Page titles should be different for every page in your site. They should
clearly and accurately describe your page, and you should try to use keywords in
the page title.
Search engines display the title of your page on SERPs. The catchier and more
accurate your title the better the chance you’ll hit target traffic.
A Relevant Page Name
Again, not so interesting as flashy designs or
up-to-the-minute content, but it’s a necessity to get your target traffic to
your page to see or read the goods.
It’s better to have straightforward page name showing in the URL than names
with ? or other symbols and numbers. For example, a search engine will go to
www.yourdomain.com/about us.htm it will only go to the ? in
www.yourdomain.com/aboutus?094837 . You want search engines to find your pages.
You also want humans to be able to read your names. Keep it simple and
clean.
Good Grammar, Correct Spelling, Complete Thoughts, Sentence
Structure

Everything you were supposed to learn in grade school, use it
now. Not only should your site have relevant content – the more the better -
people should be able to read your content. Choppy or runon sentences that seem
to go nowhere cannot provide the type of readership concise, correct sentences
can.
Misspellings, wrong word usage, bad grammar are all distractions. You do not
want to distract your readers, you want to captivate them. Slang and derogatory
language also distracts. If your site is a business site avoid slang and
offensive language all together – unless that’s your selling point. Jargon is
different, just don’t confuse readers more than necessary.
If you aren’t in command of grammar, punctuation, sentence structure, etc. or
if you’d rather focus your efforts elsewhere, that’s fine. It’s a good idea to
beg, plead, hire, or force someone else to take care of this part then as
ignoring the problem won’t make it go away though it may have that effect on
site traffic.
Professional Design, Colors, and Images
Design should be
implemented with usability in mind. Not all visitors will be as web savvy as
you’d like, create easy navigation and links to all your pages. A search bar for
your site is also a good idea.
Colors should be inviting, not blinding. Use colors to emphasize your brand,
product or content. Don’t overpower the visitor with colors. Use colors to make
text pop without being distracting or hard to read.
Images should be friendly and relevant to your site. Images of people work
better than objects and clip art rarely has a positive effect. Make sure your
images can load within a reasonable amount of time, you don’t want to lose
visitors because a single image caused an incredible amount of load time, or
worse froze the visitors browser.
Make Sure ALL Links Are Working Links
This should be a no-brainer,
however it is always a good idea to check and double check your links. Fix any
broken links A.S.A.P. Your reputation counts on it.

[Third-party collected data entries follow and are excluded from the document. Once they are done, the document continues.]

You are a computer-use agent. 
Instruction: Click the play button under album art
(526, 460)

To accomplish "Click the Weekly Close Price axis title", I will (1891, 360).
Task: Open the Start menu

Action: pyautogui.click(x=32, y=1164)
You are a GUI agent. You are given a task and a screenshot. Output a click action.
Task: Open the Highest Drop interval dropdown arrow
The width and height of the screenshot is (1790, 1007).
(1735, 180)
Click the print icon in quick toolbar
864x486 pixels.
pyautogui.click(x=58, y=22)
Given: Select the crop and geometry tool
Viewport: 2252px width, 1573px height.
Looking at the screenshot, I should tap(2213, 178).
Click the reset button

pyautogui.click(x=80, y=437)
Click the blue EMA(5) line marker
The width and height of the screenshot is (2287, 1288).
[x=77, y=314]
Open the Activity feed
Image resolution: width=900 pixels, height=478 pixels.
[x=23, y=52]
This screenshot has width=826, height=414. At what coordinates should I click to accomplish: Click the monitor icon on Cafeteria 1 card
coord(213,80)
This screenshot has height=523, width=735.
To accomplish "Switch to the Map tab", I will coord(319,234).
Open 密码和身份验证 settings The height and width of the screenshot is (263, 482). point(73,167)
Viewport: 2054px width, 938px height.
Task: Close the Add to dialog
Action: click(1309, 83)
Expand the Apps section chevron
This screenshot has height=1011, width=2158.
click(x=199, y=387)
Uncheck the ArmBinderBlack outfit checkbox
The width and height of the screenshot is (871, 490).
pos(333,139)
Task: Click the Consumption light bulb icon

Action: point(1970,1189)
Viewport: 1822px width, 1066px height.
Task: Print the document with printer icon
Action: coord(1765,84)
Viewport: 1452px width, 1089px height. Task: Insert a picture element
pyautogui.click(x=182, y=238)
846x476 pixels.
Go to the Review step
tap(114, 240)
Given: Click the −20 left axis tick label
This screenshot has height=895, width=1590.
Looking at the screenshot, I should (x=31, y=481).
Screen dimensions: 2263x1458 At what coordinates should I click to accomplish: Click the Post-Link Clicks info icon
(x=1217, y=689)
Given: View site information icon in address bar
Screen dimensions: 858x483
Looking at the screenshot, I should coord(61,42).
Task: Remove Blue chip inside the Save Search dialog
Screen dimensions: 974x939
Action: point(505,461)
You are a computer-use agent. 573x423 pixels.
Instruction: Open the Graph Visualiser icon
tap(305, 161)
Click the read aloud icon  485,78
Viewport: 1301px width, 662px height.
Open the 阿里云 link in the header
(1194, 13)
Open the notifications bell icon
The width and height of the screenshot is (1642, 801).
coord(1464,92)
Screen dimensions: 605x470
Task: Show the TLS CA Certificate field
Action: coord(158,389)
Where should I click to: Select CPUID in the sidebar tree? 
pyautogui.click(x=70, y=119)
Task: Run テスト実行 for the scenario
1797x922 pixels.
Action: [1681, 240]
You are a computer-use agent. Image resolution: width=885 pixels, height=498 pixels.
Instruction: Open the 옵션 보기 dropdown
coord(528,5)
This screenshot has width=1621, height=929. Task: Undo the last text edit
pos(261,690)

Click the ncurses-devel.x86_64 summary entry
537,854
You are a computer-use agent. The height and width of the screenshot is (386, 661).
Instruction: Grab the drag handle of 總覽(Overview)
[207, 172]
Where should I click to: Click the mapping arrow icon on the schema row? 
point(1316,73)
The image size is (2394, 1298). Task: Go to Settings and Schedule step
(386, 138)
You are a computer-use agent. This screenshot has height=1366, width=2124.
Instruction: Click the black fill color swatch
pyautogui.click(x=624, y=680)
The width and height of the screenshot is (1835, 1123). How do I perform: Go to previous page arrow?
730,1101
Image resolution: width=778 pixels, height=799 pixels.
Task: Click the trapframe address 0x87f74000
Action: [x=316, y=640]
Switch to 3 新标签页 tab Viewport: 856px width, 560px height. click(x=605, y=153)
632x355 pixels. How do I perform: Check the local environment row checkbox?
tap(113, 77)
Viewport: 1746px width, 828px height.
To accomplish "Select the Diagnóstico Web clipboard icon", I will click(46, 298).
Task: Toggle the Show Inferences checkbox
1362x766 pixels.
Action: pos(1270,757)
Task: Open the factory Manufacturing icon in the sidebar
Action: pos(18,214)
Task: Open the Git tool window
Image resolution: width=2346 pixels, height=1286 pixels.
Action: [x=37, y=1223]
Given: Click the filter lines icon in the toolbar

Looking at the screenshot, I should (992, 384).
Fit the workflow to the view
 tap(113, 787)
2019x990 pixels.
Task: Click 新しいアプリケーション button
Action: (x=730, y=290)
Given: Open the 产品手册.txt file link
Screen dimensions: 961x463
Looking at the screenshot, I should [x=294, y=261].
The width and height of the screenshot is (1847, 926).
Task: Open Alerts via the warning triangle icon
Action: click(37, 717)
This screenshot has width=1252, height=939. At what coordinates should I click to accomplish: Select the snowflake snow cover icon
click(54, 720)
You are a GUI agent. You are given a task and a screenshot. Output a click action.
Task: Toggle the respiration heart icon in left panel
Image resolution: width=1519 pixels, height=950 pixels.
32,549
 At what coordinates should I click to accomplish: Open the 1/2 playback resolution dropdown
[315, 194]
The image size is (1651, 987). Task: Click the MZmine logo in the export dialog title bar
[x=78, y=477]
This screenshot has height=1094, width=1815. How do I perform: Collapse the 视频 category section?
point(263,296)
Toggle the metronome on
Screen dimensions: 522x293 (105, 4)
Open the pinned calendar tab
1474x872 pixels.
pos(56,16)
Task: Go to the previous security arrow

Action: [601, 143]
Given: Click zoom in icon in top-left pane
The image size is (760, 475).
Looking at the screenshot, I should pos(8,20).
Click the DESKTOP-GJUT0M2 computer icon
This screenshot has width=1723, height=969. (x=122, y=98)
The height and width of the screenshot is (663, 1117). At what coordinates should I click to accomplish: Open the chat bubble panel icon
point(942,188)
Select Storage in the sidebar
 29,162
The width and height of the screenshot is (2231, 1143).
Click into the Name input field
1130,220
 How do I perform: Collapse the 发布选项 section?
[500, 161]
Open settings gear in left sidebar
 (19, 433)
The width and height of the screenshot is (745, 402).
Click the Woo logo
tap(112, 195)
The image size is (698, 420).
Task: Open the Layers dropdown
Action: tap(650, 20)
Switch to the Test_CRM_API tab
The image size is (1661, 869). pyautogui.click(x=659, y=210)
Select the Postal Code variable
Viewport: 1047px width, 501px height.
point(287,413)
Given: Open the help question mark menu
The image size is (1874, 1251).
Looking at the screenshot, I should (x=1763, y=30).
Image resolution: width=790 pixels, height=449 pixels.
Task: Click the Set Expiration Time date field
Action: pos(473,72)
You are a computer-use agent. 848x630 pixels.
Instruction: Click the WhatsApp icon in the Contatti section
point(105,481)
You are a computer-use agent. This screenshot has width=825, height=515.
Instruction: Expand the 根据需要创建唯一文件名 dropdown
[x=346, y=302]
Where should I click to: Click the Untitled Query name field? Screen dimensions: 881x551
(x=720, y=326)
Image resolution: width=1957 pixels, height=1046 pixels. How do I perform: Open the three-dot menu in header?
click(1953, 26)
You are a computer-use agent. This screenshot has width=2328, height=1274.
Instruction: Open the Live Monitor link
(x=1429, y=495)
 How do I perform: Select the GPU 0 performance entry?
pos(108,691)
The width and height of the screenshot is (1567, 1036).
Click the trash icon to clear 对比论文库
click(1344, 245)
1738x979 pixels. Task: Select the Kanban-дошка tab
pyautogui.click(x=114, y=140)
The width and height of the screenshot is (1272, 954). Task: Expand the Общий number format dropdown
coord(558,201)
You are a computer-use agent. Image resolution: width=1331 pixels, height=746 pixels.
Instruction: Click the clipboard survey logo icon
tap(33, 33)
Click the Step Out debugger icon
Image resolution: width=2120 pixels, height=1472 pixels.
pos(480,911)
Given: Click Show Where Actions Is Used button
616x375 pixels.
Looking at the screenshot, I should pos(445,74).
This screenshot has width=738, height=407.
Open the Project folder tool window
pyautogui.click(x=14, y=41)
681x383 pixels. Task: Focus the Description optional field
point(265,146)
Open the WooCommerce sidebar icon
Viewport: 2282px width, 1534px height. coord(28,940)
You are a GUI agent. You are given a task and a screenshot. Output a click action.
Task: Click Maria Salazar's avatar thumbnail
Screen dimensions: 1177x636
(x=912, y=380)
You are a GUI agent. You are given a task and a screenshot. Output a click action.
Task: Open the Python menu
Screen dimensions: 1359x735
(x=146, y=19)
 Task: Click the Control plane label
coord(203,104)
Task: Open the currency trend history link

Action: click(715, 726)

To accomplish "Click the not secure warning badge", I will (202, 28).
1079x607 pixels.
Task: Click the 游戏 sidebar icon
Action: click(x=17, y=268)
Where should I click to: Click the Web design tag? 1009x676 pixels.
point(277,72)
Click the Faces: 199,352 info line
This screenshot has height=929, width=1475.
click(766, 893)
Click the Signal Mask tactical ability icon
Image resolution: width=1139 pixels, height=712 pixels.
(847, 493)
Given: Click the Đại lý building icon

Think of any site you’ve been to with a broken link. Disappointing isn’t it?
You probably left or at least had a negative image about the company. Avoid this
mistake and check, recheck, and check your links again.


Use Your Log Files
Log files offer a plethora of information on
your web site, your visitors, what works and what doesn’t. You can’t afford to
miss out on this information – if you can afford it you shouldn’t anyway.
Best idea: Get a program that converts the lengthy text into readable
documentation. It’ll save you time and energy while getting you the information
you desire. Log files will describe customer behavior, they will show you broken
links, and you’ll see where customers flow freely and where they abandon the
site. The invaluable information is at your finger tips. Use it!
SSL (Secure Socket Layer) Certificates
These can be used on any
site asking for sensitive information. Not every web site needs this, however if
you plan to collect any visitor information it is a good idea to have some SSL
pages. Though not every page need be SSL.
Pages requiring e-mail, names, telephone numbers, addresses, credit card
information, social security information or any other information visitors may
not readily be giving up online should be securely collected via SSL.